Today is self-harm awareness day. It’s not something I’ve really written about before but I think it’s so important that these discussions are had. This post may be triggering to some, please don’t read if you may be affected.
My favourite black jumper came from a shop whose name I no longer remember, its long sleeves that flared from the elbow were my daily armour. I remember my floor length denim skirt from Topshop, tricky to walk in and impossibly heavy for a skirt. The changing rooms at Miss Selfridge were still communal; one carpeted room with bright lights and mirrored walls, lined with girls and clothes and bags, frosted lipstick kisses on the mirrors and empty cans of Impulse discarded in corners.
Sixteen, my arm in a sling, standing in front of my tutor; ‘I fell down the stairs’. She assumed I’d been drinking, it was a light-hearted exchange that was awkward unlike anything I’d ever felt before. I don’t remember why I was telling her.
That was the first time I ever self-harmed.
Clueless, not even knowing it was something with a title, I sat alone in my bedroom the day before and all the feelings that swelled inside of me were translated into tangible, physical destruction. It felt good. A release. The more pain I felt, the more swollen and bruised and bloodied that my skin became the more calm I felt. Relief.
In disbelief I pulled my sleeve down, wincing, and descended the stairs. I didn’t understand what I had done; I didn’t know where the urge or the idea had come from and the calmness frightened me, surely I shouldn’t feel a release like I did, surely I was a bad person.
I don’t remember what I told my mum or what I told the doctor, only the vivid feelings and the lies I told my teacher the next day.
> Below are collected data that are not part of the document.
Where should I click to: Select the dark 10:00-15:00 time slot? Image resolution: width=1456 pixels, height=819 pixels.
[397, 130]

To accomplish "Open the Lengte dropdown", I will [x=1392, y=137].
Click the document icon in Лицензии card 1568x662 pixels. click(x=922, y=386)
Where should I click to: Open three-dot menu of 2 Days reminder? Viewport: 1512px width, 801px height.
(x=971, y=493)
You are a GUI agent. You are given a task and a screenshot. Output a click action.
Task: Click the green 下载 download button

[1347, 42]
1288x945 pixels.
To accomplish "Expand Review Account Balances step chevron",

That was thirteen years ago and over those years the urge has come and gone in waves, sometimes hardly licking at my subconscious, sometimes so overwhelming it’s all I can see.
For me it was always a release. The transference of extreme mental anguish into real physical marks. The more obvious the sign of injury the more my inner hurt would seep from the wound. Seconds, minutes of relief, a rest bite from my own m
When my arms couldn’t take any more I would move to my thighs, legs, feet, my torso, the back of my neck…Anywhere that I could hide. My parents, my doctor and my boyfriend at the time were the only people who knew. Everything can be hidden underneath clothes, make up, a smile.
I would sit at friends’ houses, college, anywhere, absent mindedly picking at the scabs as a way of relieving the anxiety that I didn’t understand.
The part that is always the hardest for people to understand is that I always knew what I was doing; I never ever did anything that I couldn’t control because I knew exactly what I needed for the release. I never wanted to cut deeply enough to bleed to death.
It wasn’t about dying, it was about surviving.
Self-harm stirs strong feelings in the people who care; I was on the receiving end of a lot of anger. I suppose my insistence that ‘I know what I’m doing’ didn’t do much to relive any worry.
I last self-harmed last year, I don’t remember exactly when. Before then I hadn’t for four years, maybe five.
It’s not something I want to do; it’s not something I’m proud of. I’m still conscious of my scars, I still feel shame if my arms are bare.
It’s not something I would ever recommend or advise. But I understand.
I understand when pulsing feelings or a total lack of feelings become too much to bear for even a second longer. I understand that it’s wrong and that it shouldn’t happen but I understand that it does and I understand why.
There are ways that you can help yourself to cope with the urges, I know that now. There are ways to do things safely and there are people to talk to.
Believe me, the release and the lightness that can come from talking to the right person for just five minutes is so much more powerful than that of cuts or burns or bruises.
If you need to talk, The Samaritans are at the end of the phone 24 hours a day, call them on 08457 90 90 90.